The next most frequent outcome is false positive at 5%, which covers detections which do not have corroborating AIS data within the same one-minute interval. This is a difficult category, as there is no way of knowing for sure how many of these results are due to a vessel simply not having an AIS transmitter and how many are genuine falsely-triggered detections. Again, for the purposes of providing a measure of reliability, AIS data is considered the best available ground truth and the reliability results work on this assumption.

The next outcome is false negative, in which is when there is AIS data within the detection radius, but the vessel detector does not detect anything at the time. This makes up only 1% of the monitoring time during the experiment and could be due to many reasons, including distance, signal strength, vessel orientation, sea conditions, vessel type (i.e., sail boat), and vessel engine status (i.e., could be idle). A vessel’s orientation relative to the sensing node has already been illustrated as a detection issue by field trial results presented in Section 3.2.1. Another potential reason for the false negative result is that the vessel detection algorithm may require further threshold refinements.

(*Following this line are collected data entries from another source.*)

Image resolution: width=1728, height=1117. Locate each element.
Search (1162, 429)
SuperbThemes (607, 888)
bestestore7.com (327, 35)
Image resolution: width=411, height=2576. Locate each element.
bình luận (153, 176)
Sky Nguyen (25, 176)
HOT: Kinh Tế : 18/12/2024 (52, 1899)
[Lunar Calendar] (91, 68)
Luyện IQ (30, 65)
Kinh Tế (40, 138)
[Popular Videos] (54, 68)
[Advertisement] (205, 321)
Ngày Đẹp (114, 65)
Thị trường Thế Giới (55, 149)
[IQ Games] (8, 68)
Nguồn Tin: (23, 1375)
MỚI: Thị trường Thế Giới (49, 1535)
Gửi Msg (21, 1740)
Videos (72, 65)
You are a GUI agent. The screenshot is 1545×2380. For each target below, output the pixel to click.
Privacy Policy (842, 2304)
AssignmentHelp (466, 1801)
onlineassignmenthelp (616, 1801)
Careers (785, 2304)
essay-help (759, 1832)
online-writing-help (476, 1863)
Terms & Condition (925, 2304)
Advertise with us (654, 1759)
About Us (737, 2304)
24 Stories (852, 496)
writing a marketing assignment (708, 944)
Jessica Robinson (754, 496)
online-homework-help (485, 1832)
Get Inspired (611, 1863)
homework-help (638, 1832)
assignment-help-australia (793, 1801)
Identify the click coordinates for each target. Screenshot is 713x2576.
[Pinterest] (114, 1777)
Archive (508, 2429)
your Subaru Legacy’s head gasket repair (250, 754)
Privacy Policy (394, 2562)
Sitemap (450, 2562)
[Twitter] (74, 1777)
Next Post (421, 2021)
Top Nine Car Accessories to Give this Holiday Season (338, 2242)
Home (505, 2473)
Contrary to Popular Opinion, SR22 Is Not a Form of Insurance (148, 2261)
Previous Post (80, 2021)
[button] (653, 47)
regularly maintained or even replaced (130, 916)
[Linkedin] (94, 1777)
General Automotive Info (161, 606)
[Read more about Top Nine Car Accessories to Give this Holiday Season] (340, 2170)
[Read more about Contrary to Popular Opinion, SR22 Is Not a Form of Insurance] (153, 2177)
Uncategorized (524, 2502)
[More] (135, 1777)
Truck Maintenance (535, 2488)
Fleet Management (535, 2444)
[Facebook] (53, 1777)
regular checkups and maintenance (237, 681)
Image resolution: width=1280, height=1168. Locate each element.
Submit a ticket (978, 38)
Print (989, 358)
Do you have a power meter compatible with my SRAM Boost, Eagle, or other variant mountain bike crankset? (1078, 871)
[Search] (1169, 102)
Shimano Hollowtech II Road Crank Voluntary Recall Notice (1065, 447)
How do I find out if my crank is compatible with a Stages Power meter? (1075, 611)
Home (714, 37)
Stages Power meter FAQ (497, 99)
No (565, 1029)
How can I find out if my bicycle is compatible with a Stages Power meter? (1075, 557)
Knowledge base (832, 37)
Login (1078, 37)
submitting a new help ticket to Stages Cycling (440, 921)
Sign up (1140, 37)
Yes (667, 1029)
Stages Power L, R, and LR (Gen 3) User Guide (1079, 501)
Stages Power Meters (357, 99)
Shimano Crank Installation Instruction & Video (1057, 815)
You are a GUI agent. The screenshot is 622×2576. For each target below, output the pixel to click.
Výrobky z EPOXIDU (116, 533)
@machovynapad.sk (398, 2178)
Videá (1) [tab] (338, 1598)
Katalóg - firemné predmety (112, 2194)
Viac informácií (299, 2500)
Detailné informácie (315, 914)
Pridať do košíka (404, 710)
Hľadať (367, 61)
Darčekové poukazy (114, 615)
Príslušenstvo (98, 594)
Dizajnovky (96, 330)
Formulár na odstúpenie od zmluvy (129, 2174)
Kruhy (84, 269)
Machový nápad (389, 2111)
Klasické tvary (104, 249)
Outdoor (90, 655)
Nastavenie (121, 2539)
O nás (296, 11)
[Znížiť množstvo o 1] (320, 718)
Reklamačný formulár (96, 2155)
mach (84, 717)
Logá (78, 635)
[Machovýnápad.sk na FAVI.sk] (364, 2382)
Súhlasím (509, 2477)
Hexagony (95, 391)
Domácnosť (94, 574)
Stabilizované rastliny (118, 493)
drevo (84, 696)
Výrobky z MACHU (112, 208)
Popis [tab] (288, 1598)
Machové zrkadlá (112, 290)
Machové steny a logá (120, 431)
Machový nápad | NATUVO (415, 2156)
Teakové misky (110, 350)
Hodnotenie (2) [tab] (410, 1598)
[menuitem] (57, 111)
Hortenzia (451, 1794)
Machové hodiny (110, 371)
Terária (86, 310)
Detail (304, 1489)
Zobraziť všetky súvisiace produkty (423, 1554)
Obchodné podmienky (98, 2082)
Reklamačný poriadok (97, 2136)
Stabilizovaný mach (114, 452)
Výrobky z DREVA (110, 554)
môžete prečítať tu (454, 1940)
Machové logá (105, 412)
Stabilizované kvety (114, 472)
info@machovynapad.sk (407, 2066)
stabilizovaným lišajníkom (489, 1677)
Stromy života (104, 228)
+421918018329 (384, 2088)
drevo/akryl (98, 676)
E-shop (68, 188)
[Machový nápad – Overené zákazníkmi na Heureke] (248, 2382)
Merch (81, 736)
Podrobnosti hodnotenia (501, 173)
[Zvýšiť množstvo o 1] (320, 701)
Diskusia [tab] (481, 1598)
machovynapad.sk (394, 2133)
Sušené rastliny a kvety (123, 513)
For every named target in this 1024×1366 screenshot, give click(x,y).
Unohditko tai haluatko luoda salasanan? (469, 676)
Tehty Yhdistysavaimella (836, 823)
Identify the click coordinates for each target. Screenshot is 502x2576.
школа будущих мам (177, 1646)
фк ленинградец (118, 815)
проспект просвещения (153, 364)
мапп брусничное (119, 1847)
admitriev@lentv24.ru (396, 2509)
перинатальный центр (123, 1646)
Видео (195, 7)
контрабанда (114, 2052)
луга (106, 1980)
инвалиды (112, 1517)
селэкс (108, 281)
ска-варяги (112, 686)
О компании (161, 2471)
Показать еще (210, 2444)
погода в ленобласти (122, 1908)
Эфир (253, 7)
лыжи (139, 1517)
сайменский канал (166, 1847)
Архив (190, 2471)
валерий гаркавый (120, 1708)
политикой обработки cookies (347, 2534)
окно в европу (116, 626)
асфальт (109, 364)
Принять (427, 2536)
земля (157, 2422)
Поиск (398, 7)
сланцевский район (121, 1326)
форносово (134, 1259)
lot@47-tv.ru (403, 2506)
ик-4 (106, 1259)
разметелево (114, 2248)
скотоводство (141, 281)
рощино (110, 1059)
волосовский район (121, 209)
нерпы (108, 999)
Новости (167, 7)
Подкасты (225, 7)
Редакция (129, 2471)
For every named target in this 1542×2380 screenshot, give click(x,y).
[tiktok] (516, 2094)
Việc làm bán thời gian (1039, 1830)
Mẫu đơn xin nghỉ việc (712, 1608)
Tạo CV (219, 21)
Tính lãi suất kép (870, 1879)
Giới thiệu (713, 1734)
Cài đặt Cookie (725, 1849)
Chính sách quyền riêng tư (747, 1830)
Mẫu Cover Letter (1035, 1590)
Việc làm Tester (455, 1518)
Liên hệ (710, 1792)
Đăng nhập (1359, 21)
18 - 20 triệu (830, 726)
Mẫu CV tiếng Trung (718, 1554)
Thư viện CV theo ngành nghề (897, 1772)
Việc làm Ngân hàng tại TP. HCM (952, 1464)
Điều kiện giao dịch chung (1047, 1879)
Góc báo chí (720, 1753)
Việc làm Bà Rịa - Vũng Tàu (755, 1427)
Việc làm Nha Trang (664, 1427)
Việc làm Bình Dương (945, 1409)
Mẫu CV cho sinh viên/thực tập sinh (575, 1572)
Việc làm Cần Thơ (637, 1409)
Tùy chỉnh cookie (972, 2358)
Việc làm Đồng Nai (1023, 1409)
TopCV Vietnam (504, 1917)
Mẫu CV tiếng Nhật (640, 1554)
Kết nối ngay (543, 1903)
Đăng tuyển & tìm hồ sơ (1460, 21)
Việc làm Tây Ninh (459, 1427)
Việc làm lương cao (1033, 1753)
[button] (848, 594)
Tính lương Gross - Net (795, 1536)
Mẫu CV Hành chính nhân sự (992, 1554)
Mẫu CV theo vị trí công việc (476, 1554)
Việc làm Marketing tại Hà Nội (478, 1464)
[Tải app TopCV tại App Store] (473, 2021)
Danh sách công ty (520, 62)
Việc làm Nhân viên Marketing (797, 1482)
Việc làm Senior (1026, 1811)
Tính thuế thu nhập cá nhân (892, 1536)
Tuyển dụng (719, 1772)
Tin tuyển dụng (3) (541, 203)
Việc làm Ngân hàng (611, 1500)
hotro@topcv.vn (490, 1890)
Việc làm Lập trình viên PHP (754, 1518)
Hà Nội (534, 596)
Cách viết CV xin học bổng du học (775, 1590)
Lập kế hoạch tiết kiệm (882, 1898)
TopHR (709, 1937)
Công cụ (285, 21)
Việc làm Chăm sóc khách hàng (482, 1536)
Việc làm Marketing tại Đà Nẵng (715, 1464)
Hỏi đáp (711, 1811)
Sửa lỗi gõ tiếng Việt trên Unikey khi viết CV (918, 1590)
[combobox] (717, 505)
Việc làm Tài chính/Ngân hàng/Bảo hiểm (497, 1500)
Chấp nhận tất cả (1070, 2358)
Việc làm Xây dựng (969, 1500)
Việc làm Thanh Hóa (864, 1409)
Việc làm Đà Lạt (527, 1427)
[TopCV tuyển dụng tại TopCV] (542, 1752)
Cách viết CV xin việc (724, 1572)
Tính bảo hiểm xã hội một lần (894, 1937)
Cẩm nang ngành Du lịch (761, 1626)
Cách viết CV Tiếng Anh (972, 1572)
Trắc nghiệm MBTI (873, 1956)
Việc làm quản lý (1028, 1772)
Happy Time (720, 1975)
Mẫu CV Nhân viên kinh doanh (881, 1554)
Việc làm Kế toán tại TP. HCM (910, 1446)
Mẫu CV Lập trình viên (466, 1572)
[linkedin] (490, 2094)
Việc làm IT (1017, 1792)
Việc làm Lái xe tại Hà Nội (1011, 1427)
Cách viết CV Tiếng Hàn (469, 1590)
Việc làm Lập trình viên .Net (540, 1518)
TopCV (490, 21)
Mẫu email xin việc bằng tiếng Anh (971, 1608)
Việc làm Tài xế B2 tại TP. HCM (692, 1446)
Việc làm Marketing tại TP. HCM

However, given that this result constitutes only 1% of 84 days of monitoring, it is an encouraging initial open sea deployment result and shows the high detection rate of vessels within 2 km.

The final outcome is true positive, which represents the times when both the vessel detector and local AIS data agree that a vessel is present within the 2 km detection area.

Using the data for the four possible outcomes, Figure 22 shows the percentage of results that were corroborated by local AIS data. This shows that 94% of the results produced were verified using the best available ground truth.

As the results in Figure 21 show, there are many detections where no AIS data was present during the same one-minute time interval. These results have so far been classified as false positives for the purposes of analysing reliability in the absence of a true ground truth. We know that this classification is not completely true, as there is no legal requirement for certain vessels to carry AIS transmitters; therefore, a vessel may be present that has no AIS system on board. Many small vessels in the local fishing fleet or leisure users do not carry AIS. The only way that a 100% accurate ground truth could be obtained is by 24 h visual survey, which is not practical. Figure 23 illustrates the detection data where no AIS was present for various times of day. The plot was created using the total number of non-AIS detections for half-hour intervals using the entire 84 days of data.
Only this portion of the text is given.